# Trying to come up with an accuracy measure.

During the competition, the final loss will be given using the Pinball loss.

![alternative text](pinball_loss.png)

So we just need to compare the predicted quantiles to the real raw score of the actual day, since y is always the same.

### How do we work with Quantiles?
[This](https://timeseriesreasoning.com/contents/introduction-to-the-quantile-regression-model/) and [this](https://www.statsmodels.org/devel/examples/notebooks/generated/quantile_regression.html) were pretty helpful in understanding how this works. It seems as, rather than making a forecast, this Quantile Regression just gives you alternate trajectories of what your data may look like, based on looking at particular quantiles. For example, in the linear world, ordinary least squares will give you a forecast line based on your data's mean, whilte all the other forecast lines will be based on a particular quantile, like in this image:  

![alternative text](quant_reg_plot.png)

### What does that mean for our code?
[smf.quantreg](https://www.statsmodels.org/stable/generated/statsmodels.formula.api.quantreg.html#statsmodels.formula.api.quantreg) lets us estimate a [quantile regression model](https://www.statsmodels.org/dev/generated/statsmodels.regression.quantile_regression.QuantReg.html) using iterative reweighted least squares. Concretely, this means that, given our data, it lets us fit models based on particular quantiles of our data. We can also predict using this model.

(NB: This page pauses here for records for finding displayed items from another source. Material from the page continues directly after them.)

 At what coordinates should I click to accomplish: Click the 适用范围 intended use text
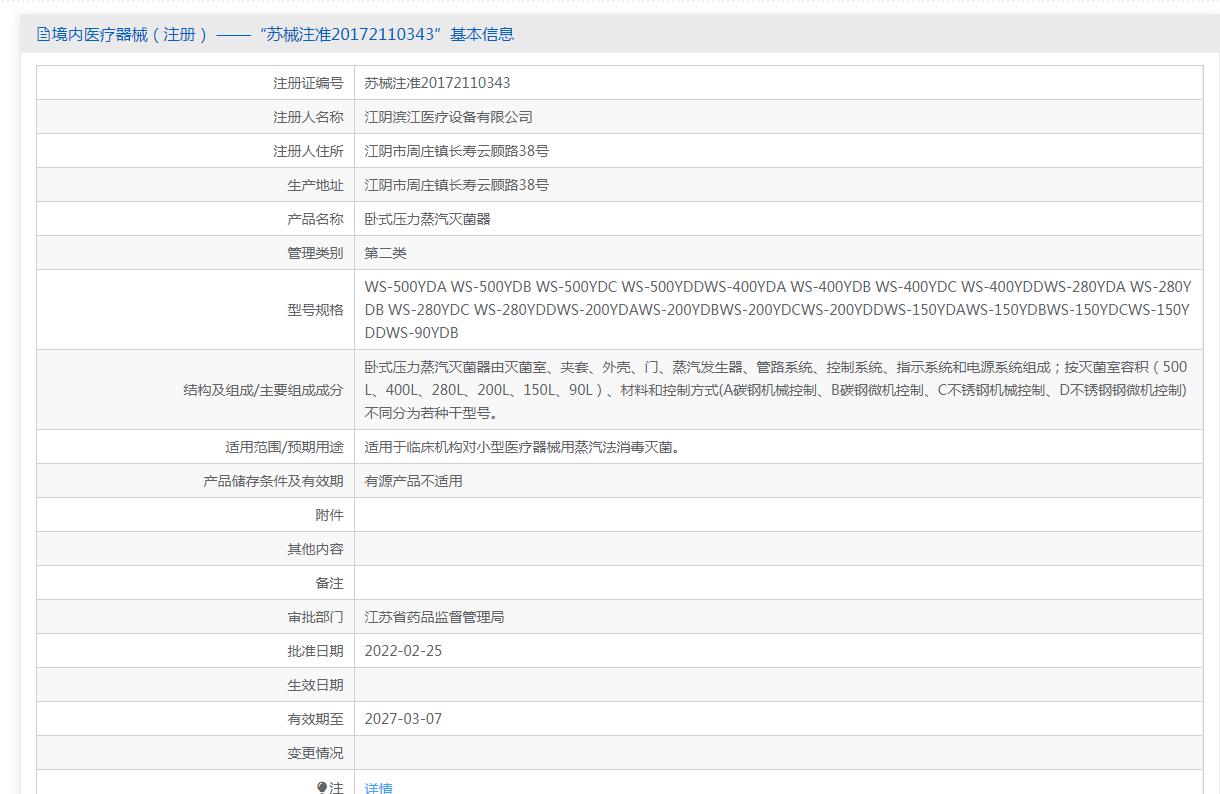[523, 447]
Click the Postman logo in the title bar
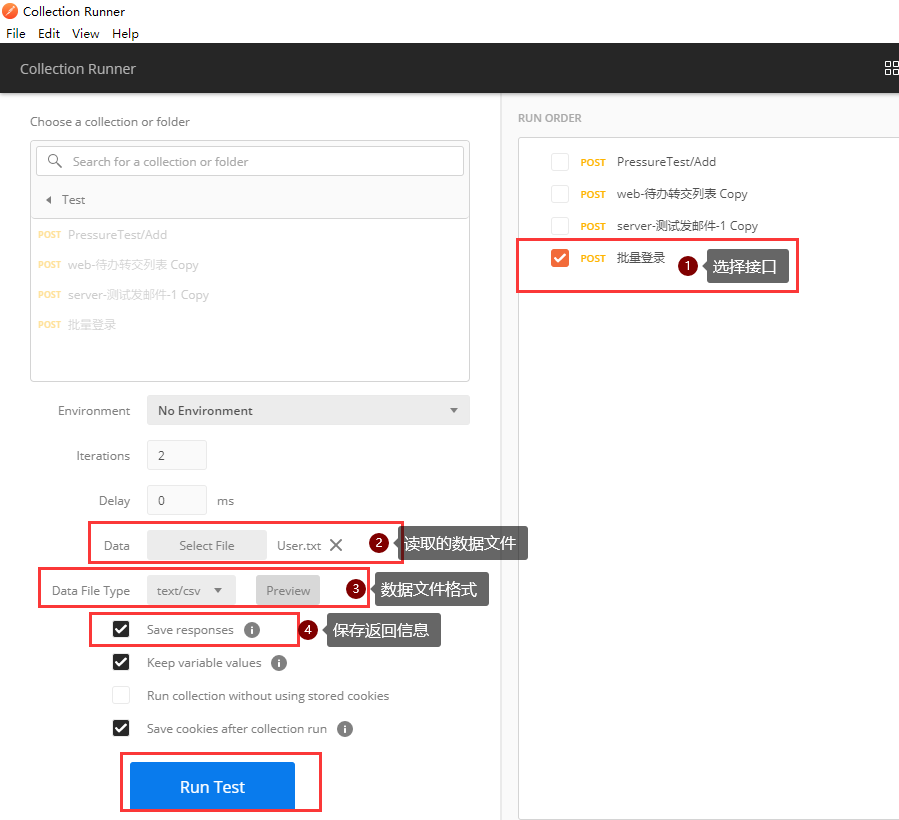 [10, 11]
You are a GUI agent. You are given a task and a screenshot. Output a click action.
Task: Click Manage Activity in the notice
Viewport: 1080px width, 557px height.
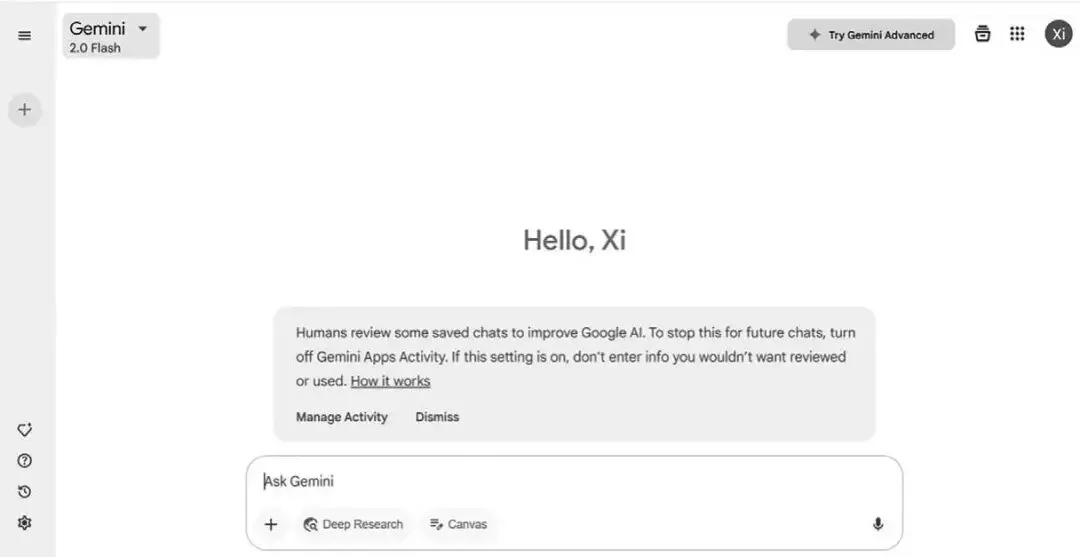click(x=341, y=417)
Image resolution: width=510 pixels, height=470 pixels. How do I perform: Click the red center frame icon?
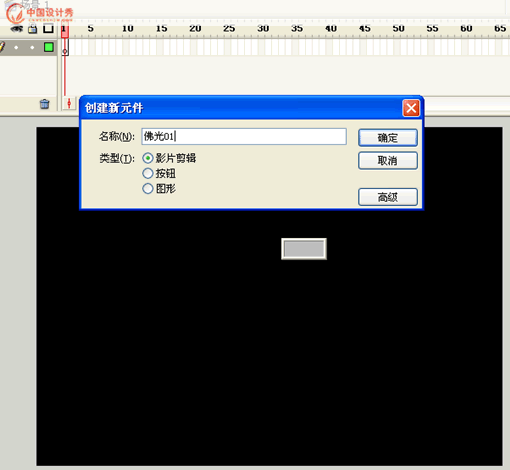69,103
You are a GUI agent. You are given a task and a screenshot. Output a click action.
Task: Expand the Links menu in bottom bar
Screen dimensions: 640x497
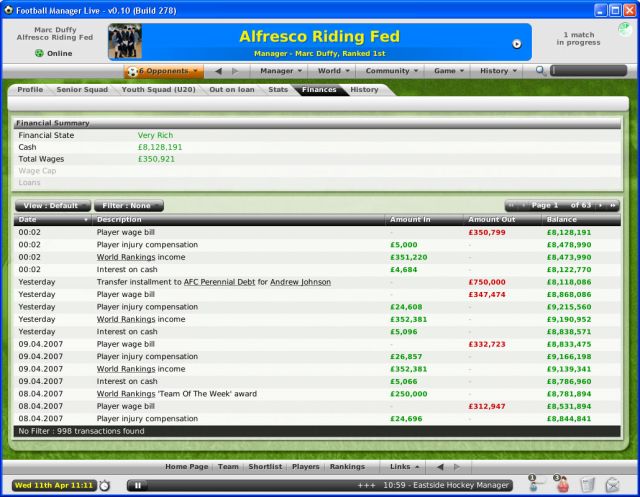tap(404, 466)
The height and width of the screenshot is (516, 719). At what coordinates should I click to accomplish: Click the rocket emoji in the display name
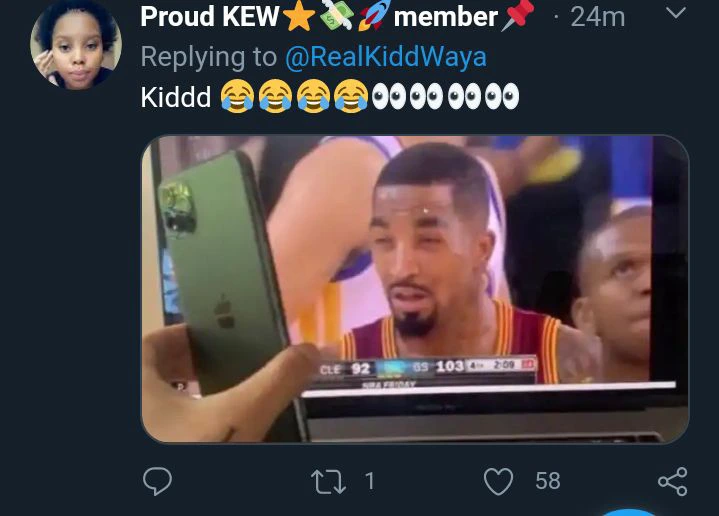(372, 16)
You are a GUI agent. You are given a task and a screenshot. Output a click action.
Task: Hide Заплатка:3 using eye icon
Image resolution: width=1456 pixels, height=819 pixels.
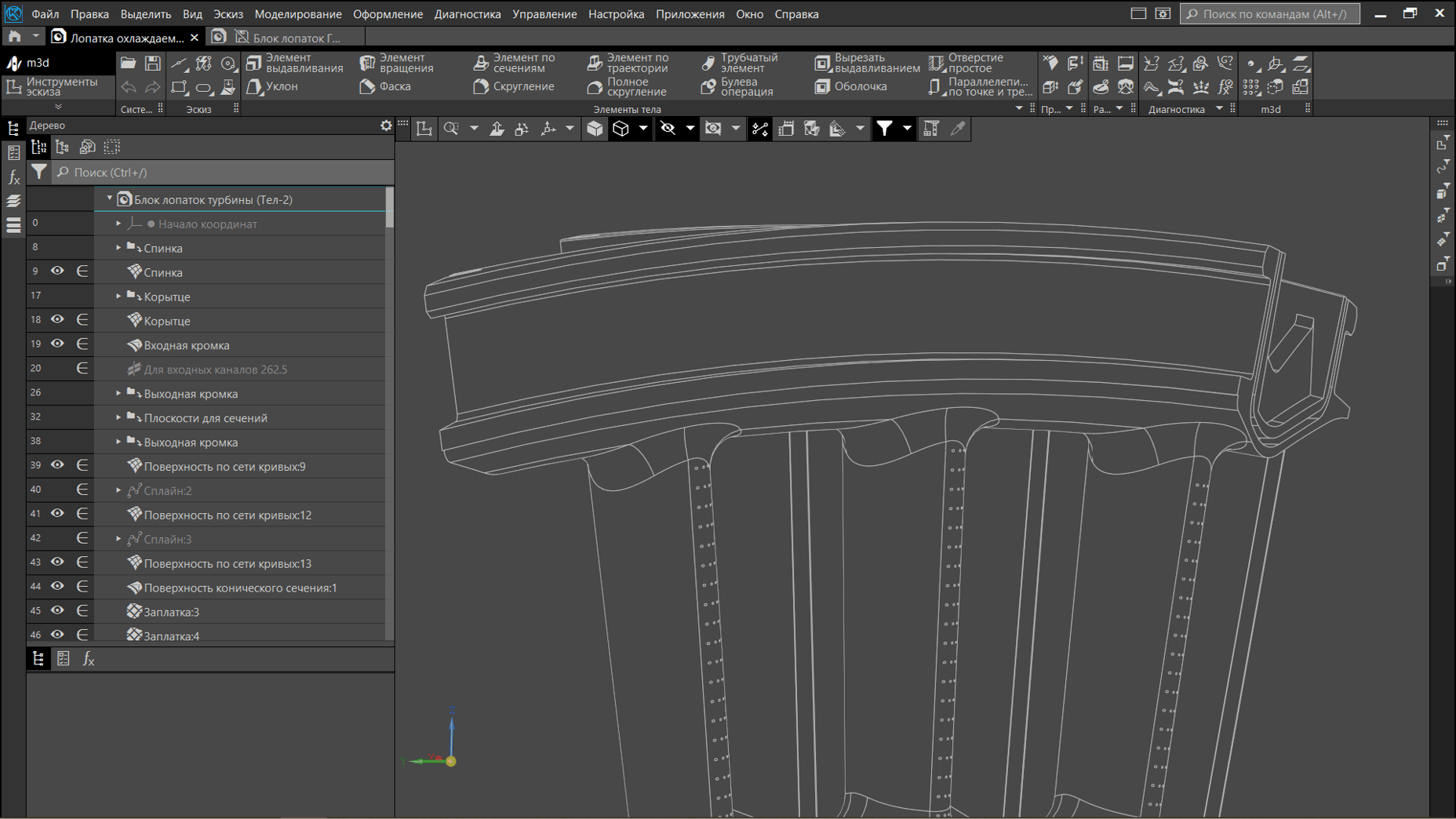[57, 611]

### What does "predict" mean in this case?
`smf.quantreg(forumla, data)` just calls `statsmodels.regression.quantile_regression.QuantReg.from_formula`, and this formula handles what is used as the inputs and the target output. The forumla equation of the regression model is in [Patsy](https://patsy.readthedocs.io/en/latest/quickstart.html) syntax, and creates two DesignMatrix objects, the first representing the left-hand side of our formula (y), and the second representing the right-hand side (x1, x2, ..., xn). I believe these are the `endog` (endogenous/response variable) and `exog` (exogenous/explanatory variable(s)), respectively, based on the QuantReg language/documentation. So, when we [predict](https://www.statsmodels.org/dev/generated/statsmodels.regression.quantile_regression.QuantReg.predict.html), it uses the exog of the fitted model by default, meaning it will use the features (x1, ..., xn) of the equation to predict a y', based on the new data we give it. This means that each prediction is based on the particular quantile the model was fit to.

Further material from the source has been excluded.